Cuccinelli was deeply moved by the fake scandal in Britain. Based on that alone, he chose to investigate a prominent American scientist for fraud, setting a new baseline legal precedent for probable cause that a local newspaper articulately dubbed “hey-it’s-not-impossible.”

Unsurprisingly, a judge quashed that subpoena. The British researchers have been cleared of wrongdoing again and again and again. And even Dr. Michael Mann, the American scientist targeted by Cuccinelli’s witch-hunt, was reviewed and exonerated.  Much ado about nothing. Cuccinelli attacked Mann simply to discredit his famous climate research, not because there was the slightest indication of a crime.

After these developments, this week, Mr. Cuccinelli pursued the only logical course of action: He served a new subpoena to UVA.

That humans are causing the climate to change through their greenhouse gas emissions is an unimpeachable scientific fact. I refuse to even provide a hyperlink in that sentence as if it’s news or needs citation.

During the Bush administration, the Republican Party adopted a documented strategy of baselessly yet publicly questioning climate science. Like a hurricane over warm water, that disinformation strategy has drawn strength from this election cycle’s combative conservative extremism. Today, the GOP finds itself in open opposition to science - not just against liberal policy prescriptions, but against science itself. America now officially has an anti-science party.

And as this battle is waged, we are entering truly dangerous territory.

Cuccinelli’s antics are only the latest volley in the Republican onslaught against climate science. You may recall Sen. Lisa Murkowski’s “Dirty Air Act,” the attempt to overturn the Environmental Protection Agency’s “endangerment finding” on greenhouse gases that authorizes the EPA to regulate carbon dioxide under the Clean Air Act. Unfamiliar readers can read the full story here, but in short, an amendment sought to reverse an objective scientific conclusion for transparently political purposes; a U.S. legislator attempted to literally replace climate science with political science in federal law.

Unable to challenge climate science on technical merits, the GOP has taken the fight to the streets. Or worse yet, to Congress. Beyond legislating their values, conservatives are now trying to write laws dictating what is true and what is false – arbitrarily striking down facts via legal decree. As if a 60-vote supermajority could by mutual self-delusion muzzle the laws of atmospheric chemistry. FYI, just in case that doesn’t work, they’re also trying to ban climate science from the classroom.

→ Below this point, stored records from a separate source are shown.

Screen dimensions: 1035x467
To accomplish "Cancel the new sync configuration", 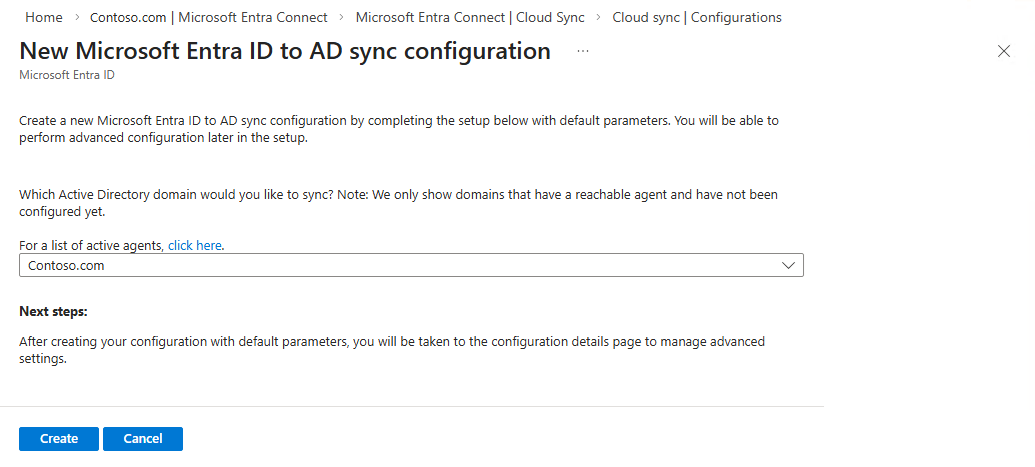I will coord(143,439).
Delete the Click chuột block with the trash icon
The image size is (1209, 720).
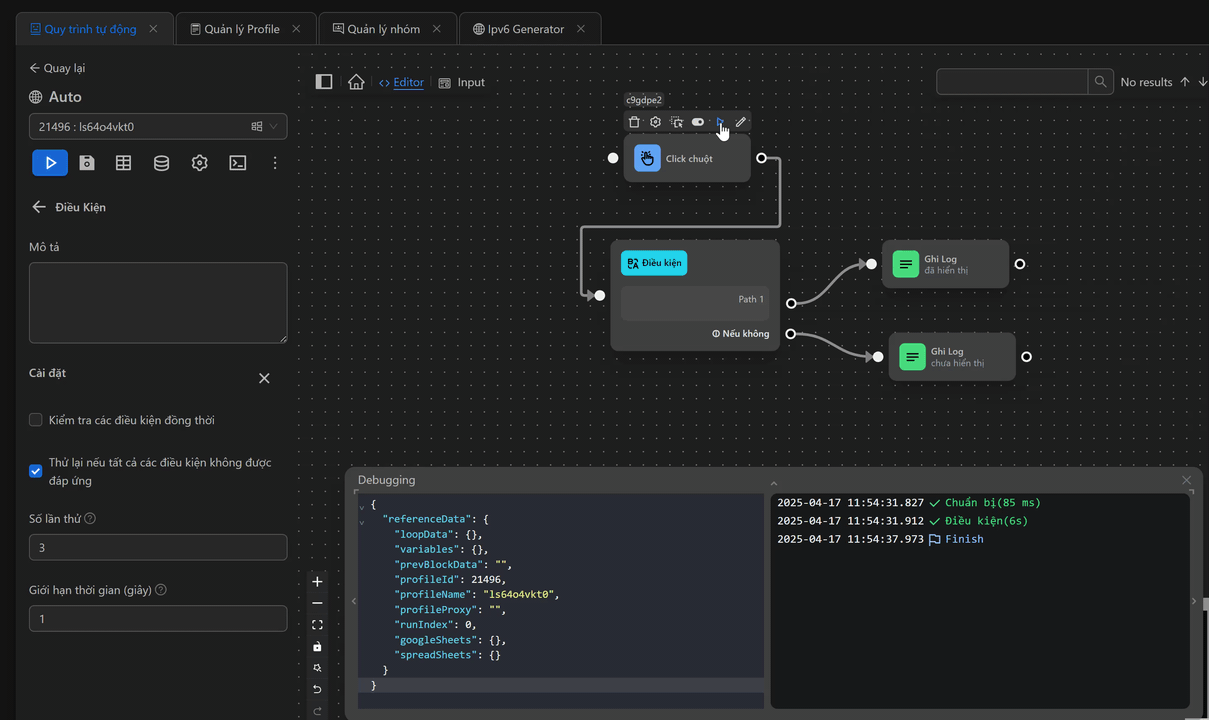pos(634,122)
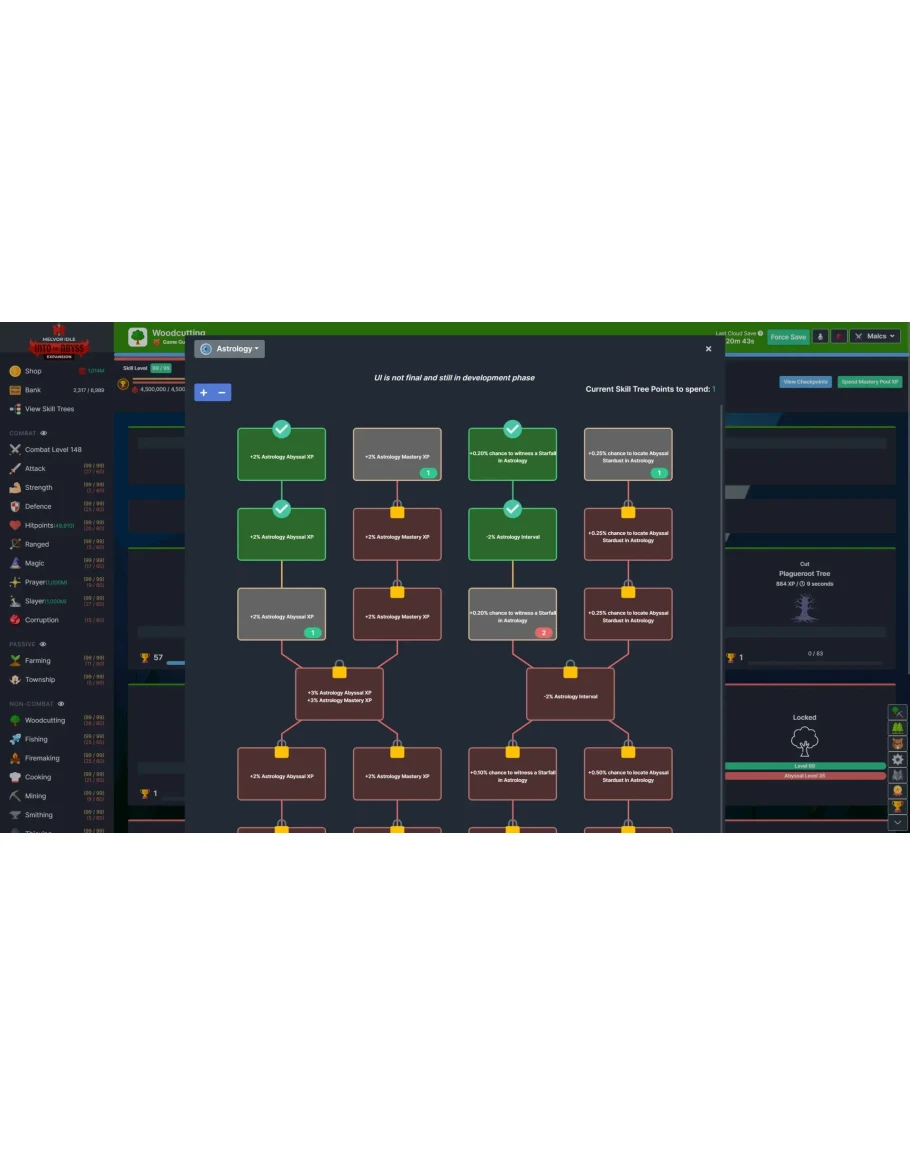Click the trophy icon in right minibar
The height and width of the screenshot is (1155, 910).
pos(897,806)
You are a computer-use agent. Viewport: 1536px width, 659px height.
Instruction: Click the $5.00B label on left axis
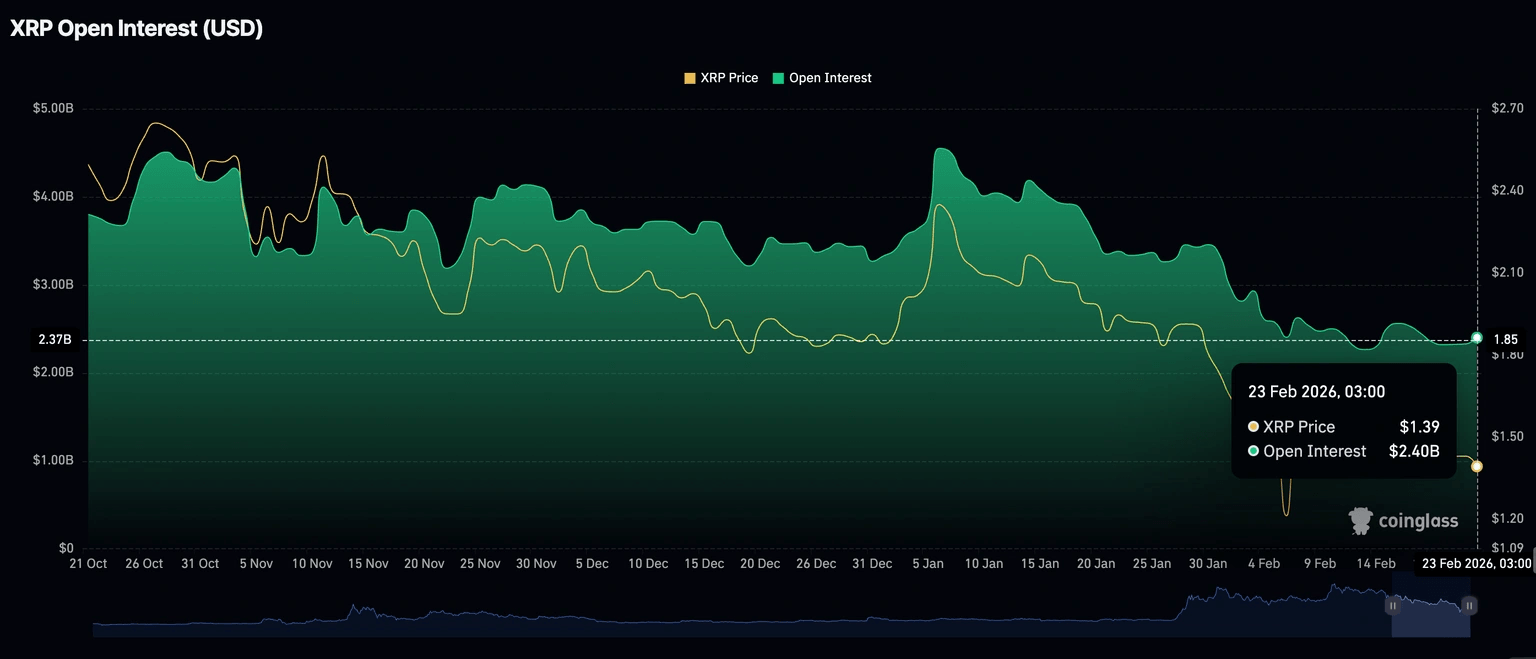(x=52, y=108)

For a conservative movement that loves to hyperbolize about the liberal “nanny state,” it is despicably ironic to see the Tea-GOP enact this Orwellian crusade against reality. And it is alarming to watch it succeed. We must stand strong against them.

We will soon need to beat back another attack against the Clean Air Act, but right now, the battle lines are drawn in Virginia: join us and tell Virginia state officials that Ken Cuccinelli must end his war on science.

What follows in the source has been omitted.